* [Task] Copy nothing from the entries below except the lines from the one containing "Instruction: Click the Question 1 type icon" through the one containing "Click the Candidates", and copy those exactly.

+++ Provided records +++

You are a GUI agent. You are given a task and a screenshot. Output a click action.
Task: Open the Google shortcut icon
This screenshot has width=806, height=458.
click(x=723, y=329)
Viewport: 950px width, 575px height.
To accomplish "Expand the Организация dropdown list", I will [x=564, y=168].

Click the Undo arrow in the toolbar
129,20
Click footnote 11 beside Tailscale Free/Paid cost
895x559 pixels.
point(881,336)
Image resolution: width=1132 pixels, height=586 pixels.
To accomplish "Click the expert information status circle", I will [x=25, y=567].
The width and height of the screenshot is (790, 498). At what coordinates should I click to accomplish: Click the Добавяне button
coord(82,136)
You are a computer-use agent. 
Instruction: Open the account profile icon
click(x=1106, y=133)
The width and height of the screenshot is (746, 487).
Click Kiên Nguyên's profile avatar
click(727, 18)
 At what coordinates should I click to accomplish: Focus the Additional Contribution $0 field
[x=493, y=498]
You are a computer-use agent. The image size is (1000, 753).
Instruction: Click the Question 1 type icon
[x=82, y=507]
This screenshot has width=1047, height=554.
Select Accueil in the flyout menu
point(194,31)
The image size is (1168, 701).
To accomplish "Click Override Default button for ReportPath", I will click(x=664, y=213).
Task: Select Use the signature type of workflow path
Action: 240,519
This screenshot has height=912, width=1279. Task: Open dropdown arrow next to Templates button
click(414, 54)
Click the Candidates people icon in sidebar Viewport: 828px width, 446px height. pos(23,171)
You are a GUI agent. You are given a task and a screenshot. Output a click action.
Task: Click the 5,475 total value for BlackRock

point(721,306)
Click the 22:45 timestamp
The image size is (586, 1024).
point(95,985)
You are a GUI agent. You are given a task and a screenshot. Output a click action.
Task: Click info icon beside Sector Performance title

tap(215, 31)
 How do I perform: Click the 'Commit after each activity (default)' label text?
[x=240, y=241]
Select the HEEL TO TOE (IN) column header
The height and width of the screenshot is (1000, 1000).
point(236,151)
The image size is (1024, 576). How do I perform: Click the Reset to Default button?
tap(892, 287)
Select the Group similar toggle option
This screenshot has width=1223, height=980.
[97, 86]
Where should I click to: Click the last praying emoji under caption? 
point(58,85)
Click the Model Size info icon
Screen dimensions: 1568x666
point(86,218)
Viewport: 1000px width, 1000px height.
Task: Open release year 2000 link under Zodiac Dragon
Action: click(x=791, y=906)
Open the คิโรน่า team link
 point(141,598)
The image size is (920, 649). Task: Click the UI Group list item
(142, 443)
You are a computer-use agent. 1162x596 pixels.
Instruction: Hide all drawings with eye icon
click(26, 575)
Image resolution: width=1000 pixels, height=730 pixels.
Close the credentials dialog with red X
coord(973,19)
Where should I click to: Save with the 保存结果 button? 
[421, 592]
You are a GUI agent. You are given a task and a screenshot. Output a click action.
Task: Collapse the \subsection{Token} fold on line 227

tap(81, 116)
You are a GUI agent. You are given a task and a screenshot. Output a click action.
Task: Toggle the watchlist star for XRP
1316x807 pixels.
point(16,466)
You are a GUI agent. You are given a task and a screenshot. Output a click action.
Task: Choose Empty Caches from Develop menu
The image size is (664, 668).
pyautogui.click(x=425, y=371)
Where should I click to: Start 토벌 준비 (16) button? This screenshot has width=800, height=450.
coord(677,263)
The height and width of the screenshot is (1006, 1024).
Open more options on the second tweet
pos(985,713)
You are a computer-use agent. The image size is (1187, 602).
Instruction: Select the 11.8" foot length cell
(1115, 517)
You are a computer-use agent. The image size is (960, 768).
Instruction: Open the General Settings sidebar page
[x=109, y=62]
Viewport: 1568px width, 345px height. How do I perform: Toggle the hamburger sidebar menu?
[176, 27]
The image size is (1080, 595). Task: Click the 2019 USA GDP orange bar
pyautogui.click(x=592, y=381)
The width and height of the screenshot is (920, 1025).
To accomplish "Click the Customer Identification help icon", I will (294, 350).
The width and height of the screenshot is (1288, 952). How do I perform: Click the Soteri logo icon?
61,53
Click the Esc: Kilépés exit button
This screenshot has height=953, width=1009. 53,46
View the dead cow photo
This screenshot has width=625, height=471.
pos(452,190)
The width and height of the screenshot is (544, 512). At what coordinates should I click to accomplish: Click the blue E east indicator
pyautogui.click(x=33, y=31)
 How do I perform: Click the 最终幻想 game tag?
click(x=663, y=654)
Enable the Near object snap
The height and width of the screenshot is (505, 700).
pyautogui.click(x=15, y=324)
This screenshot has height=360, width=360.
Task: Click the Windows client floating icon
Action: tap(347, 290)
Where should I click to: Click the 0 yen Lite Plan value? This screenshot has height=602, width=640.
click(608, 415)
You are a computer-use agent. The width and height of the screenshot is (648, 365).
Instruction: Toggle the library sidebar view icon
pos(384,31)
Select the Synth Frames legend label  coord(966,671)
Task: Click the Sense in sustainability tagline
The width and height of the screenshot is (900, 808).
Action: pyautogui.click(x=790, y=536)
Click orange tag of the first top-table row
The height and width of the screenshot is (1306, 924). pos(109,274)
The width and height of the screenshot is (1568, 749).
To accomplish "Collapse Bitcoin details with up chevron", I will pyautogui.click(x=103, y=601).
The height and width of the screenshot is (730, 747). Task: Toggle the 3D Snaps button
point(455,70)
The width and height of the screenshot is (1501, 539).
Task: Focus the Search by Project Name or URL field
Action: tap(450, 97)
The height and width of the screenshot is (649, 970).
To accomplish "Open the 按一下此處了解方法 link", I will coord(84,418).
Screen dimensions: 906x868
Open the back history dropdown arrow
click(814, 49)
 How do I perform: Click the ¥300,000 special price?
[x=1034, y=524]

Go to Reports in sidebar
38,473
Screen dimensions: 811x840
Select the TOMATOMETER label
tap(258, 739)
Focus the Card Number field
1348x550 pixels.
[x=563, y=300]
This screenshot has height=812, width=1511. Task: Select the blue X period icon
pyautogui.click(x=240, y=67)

+++

* [Finished exercise]
Instruction: Click the Question 1 type icon
[x=82, y=507]
This screenshot has width=1047, height=554.
Select Accueil in the flyout menu
point(194,31)
The image size is (1168, 701).
To accomplish "Click Override Default button for ReportPath", I will click(x=664, y=213).
Task: Select Use the signature type of workflow path
Action: 240,519
This screenshot has height=912, width=1279. Task: Open dropdown arrow next to Templates button
click(414, 54)
Click the Candidates people icon in sidebar Viewport: 828px width, 446px height. pos(23,171)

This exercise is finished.